Recurrent neural networks (RNN) are a type of deep learning algorithm.
They are frequently used in industry for different applications such as real time natural language processing.
RNNs are also found in programs that require real-time predictions, such as stock market predictors.
The RNN can make and update predictions, as expected. However, the system, unlike CNNs and ANNs, can also incorporate memory from previous tests.
This ability to use the memory of past actions makes and RNN powerful for making predictions in real time for ongoing activities.
Reinforcement Machine Learning
Recurrent neural networks are similar in some ways to simple reinforcement learning in machine learning.
If you want to learn more about these algorithms before diving into more complex RNNs, you can check out this article.
There is some mathematical intuition to understand before we start to implement these algorithms using python.
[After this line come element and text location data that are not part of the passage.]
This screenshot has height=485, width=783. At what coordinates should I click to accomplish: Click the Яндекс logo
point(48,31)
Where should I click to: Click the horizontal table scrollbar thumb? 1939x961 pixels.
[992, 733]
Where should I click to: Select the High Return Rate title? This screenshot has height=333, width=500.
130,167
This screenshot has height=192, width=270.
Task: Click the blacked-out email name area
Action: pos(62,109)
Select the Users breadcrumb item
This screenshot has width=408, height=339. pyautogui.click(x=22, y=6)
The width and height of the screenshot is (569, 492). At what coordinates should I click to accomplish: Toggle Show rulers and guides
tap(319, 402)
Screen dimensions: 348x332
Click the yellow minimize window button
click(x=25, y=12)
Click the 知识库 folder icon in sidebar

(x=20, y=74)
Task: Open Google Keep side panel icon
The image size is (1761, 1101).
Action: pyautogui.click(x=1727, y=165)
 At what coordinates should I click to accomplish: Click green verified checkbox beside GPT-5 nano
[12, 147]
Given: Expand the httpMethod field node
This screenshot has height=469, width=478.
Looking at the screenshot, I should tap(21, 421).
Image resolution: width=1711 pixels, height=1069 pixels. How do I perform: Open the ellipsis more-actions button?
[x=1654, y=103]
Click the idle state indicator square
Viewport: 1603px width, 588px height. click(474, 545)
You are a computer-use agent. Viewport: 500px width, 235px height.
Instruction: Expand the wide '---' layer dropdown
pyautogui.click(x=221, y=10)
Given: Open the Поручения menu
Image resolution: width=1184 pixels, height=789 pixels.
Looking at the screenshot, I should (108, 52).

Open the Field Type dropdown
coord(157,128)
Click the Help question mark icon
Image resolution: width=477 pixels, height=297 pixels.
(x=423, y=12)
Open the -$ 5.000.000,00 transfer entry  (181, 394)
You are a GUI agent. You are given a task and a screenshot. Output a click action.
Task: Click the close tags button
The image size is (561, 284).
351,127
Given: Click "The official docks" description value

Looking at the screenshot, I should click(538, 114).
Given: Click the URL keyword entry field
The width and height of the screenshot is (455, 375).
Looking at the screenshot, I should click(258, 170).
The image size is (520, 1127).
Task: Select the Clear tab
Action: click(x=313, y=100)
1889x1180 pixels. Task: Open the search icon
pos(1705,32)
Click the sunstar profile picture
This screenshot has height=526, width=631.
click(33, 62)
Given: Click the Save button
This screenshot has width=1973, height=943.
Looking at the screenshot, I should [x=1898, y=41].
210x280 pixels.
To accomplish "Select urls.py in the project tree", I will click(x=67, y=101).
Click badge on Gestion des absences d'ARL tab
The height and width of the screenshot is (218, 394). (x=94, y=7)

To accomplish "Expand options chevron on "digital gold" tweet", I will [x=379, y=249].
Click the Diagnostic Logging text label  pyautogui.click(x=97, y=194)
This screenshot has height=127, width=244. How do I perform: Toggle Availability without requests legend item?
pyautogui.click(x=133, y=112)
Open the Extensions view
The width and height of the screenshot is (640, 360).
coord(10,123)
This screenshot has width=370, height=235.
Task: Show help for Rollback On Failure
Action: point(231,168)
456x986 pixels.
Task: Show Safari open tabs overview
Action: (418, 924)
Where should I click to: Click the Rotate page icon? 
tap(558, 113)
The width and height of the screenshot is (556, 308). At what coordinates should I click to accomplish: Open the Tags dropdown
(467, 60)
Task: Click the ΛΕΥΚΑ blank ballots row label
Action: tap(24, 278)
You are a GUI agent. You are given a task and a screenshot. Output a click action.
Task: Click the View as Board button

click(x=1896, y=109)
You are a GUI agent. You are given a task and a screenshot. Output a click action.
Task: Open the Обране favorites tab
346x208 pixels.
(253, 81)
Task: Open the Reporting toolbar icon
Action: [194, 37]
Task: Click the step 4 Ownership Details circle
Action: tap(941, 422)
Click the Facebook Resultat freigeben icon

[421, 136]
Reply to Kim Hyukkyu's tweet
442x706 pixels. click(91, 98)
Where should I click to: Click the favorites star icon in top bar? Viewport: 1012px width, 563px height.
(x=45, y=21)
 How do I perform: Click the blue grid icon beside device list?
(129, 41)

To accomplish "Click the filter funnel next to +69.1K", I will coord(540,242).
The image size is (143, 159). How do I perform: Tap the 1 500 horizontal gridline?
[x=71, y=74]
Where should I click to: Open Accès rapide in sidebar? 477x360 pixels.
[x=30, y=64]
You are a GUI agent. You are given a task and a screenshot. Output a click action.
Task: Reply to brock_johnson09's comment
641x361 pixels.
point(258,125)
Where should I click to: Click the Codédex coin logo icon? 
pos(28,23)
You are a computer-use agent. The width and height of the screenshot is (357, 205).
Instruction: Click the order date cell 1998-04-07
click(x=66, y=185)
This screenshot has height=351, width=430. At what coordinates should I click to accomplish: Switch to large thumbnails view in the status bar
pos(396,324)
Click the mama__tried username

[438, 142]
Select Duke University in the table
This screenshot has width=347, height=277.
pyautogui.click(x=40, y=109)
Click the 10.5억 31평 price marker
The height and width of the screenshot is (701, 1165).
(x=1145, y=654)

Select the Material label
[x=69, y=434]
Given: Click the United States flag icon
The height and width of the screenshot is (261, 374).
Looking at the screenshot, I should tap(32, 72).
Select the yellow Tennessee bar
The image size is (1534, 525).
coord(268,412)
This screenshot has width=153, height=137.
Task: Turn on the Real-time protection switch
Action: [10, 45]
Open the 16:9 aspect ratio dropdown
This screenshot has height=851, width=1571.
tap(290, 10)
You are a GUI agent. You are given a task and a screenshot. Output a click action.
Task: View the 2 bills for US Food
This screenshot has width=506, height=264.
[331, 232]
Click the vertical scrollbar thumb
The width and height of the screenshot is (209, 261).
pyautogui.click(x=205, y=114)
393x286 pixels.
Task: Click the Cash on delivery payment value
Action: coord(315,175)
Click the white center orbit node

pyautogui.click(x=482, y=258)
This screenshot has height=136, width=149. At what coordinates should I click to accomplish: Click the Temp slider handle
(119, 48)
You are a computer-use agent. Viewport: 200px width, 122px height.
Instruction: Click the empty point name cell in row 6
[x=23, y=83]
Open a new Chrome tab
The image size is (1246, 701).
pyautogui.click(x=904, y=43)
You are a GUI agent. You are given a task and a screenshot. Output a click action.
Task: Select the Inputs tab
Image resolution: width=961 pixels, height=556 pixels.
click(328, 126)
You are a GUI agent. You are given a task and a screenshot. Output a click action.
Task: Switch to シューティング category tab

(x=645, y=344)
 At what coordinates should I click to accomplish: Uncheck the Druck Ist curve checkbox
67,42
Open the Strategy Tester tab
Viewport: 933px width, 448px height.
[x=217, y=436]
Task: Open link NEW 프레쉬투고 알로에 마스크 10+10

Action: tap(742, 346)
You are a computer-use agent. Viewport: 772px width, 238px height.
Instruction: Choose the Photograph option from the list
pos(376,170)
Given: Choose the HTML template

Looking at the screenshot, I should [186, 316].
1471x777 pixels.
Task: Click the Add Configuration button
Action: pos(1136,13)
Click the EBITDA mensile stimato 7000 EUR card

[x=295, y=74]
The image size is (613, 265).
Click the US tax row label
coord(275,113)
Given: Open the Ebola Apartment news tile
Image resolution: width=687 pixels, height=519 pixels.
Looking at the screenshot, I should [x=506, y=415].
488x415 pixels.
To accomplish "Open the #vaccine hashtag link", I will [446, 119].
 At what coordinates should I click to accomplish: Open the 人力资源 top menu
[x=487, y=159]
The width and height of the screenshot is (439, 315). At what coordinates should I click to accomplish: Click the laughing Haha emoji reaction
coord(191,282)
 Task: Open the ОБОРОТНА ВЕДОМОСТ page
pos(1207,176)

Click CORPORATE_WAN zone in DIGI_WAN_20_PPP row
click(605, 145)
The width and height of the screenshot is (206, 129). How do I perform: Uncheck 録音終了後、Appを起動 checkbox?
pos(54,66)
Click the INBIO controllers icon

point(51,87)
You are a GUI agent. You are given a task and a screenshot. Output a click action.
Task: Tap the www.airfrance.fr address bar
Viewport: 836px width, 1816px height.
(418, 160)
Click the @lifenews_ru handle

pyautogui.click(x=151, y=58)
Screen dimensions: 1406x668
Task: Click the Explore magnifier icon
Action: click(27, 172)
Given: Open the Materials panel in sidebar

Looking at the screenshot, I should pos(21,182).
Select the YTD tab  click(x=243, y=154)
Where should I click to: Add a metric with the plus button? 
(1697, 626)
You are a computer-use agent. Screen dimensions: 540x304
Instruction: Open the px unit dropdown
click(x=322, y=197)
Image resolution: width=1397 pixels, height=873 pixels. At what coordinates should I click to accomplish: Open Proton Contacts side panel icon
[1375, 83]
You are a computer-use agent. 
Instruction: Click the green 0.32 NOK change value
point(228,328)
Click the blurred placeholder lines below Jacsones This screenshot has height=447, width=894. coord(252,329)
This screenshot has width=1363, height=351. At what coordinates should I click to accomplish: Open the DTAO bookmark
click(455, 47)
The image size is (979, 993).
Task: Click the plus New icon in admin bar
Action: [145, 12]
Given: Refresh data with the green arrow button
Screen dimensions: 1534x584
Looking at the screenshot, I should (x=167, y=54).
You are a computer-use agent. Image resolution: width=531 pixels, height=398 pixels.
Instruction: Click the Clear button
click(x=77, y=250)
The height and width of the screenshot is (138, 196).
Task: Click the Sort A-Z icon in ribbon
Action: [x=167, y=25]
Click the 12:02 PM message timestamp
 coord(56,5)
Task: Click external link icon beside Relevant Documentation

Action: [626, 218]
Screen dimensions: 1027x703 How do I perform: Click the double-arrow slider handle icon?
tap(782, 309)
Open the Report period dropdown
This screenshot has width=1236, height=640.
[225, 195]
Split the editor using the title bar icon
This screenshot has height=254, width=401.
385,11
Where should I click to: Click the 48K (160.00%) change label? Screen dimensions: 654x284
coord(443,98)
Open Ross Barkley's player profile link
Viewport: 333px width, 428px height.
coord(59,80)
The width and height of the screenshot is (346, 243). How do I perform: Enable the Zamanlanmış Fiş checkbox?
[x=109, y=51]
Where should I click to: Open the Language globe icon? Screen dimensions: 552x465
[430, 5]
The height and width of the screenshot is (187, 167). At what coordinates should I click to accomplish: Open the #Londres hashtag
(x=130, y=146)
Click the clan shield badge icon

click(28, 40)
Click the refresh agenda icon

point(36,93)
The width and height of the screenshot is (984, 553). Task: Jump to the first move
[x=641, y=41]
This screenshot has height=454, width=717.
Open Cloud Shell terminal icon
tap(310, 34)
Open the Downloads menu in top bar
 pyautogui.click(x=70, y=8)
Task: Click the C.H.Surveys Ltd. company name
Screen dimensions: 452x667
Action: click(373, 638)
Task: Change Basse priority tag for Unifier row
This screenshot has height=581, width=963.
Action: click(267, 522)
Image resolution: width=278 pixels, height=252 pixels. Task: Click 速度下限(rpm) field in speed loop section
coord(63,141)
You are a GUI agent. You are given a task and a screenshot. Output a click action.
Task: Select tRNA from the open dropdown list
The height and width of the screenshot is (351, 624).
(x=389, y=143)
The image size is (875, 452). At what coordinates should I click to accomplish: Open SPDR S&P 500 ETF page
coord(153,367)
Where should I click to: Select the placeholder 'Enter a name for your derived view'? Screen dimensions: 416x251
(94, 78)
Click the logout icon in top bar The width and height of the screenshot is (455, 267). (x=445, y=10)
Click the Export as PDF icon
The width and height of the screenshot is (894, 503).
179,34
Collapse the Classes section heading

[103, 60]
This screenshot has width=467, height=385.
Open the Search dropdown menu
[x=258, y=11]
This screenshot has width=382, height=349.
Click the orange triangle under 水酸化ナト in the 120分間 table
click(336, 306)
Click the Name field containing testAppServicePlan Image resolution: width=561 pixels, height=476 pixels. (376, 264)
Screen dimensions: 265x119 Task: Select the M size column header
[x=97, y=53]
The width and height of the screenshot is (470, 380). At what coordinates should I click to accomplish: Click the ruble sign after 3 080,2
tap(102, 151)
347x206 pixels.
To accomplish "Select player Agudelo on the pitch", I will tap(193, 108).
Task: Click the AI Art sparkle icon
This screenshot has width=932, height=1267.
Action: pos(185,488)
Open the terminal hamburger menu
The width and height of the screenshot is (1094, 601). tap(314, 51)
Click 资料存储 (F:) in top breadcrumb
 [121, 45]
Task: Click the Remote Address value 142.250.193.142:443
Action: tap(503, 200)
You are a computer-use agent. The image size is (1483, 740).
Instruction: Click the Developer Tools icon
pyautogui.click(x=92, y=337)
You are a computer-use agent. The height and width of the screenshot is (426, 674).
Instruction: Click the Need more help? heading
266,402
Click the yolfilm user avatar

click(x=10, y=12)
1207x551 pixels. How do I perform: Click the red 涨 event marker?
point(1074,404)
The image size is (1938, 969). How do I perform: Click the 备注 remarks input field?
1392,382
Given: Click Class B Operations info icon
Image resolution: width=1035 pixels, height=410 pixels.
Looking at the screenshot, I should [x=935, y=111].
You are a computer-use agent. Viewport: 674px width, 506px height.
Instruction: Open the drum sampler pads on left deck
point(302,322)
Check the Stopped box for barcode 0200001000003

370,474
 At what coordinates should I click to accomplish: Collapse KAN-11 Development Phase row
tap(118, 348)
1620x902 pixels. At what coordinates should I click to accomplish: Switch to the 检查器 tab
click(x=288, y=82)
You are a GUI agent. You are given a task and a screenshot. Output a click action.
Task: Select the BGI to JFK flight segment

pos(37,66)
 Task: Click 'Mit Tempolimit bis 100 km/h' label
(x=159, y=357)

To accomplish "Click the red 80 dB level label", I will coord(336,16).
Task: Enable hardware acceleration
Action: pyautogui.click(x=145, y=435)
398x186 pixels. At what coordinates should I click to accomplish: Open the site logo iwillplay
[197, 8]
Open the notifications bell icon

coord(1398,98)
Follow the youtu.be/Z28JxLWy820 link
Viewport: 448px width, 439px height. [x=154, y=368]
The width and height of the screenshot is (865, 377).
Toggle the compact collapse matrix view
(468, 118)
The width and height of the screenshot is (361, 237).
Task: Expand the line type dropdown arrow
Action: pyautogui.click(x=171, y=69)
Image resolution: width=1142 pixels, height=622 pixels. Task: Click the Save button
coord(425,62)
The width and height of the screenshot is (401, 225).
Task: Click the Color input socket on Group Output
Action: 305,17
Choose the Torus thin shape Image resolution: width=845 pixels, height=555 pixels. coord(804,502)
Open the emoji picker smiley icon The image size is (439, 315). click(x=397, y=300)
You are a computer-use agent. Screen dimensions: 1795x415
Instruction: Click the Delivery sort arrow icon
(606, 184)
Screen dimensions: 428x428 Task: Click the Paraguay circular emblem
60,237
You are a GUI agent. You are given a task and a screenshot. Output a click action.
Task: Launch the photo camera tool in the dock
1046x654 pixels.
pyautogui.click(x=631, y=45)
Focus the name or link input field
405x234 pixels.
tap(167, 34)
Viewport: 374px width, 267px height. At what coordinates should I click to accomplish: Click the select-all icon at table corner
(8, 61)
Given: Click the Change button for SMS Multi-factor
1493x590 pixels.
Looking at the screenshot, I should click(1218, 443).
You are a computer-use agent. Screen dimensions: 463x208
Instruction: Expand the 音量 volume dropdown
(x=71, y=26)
This will help you to know how the networks are created so that you can use them effectively.
This article on recurrent neural networks will cover the intuition first before moving into implementation.
What is an RNN?
As we discussed above, a recurrent neural network is a neural network with memory. It uses this memory to incorporate knowledge gained from previous experiences into the predictions.
For example, imagine you are using the recurrent neural network as part of a predictive text application, and you have previously identified the letters ‘Hel.’ The network can use knowledge of these previous letters to make the next letter prediction.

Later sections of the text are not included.